* Records for the task:
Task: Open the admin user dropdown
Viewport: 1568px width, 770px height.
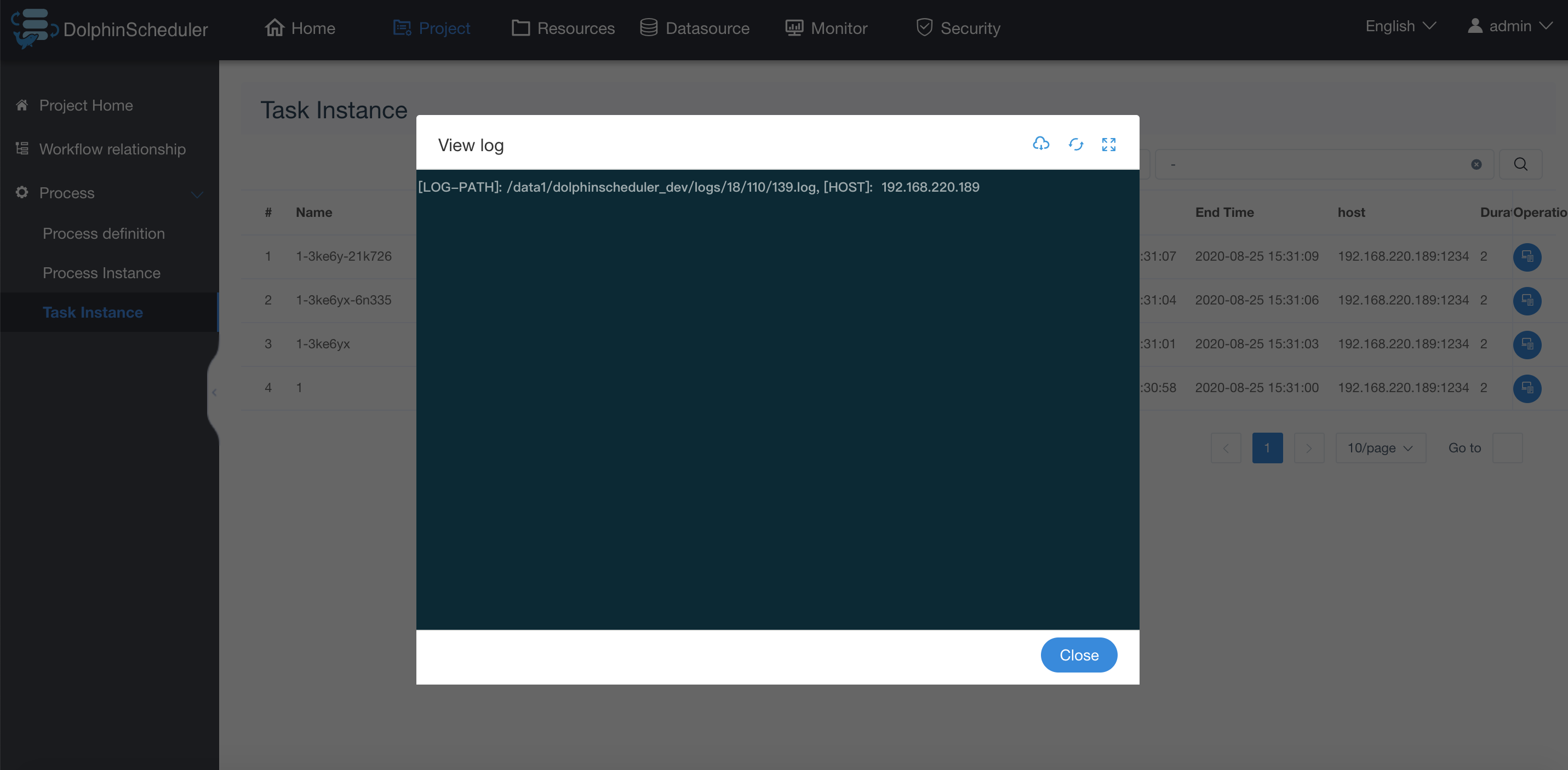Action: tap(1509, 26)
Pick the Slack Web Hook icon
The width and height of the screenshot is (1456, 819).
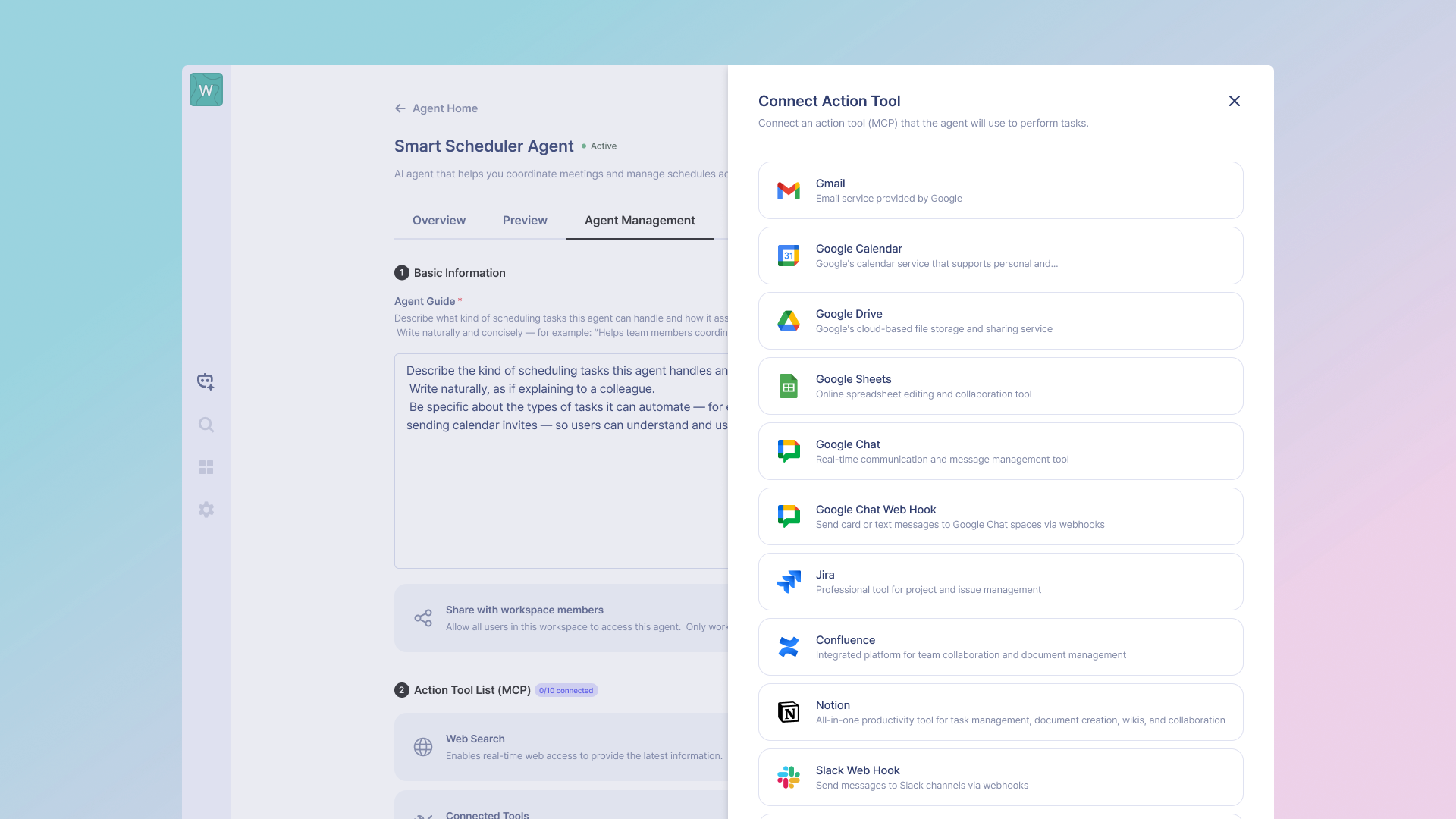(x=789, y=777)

* Work order: If an entry contains an image, please omit that image and print everything else verbatim.

* Answer to this problem:
Task: Open the admin user dropdown
Viewport: 1568px width, 770px height.
Action: tap(1509, 26)
Pick the Slack Web Hook icon
The width and height of the screenshot is (1456, 819).
(x=789, y=777)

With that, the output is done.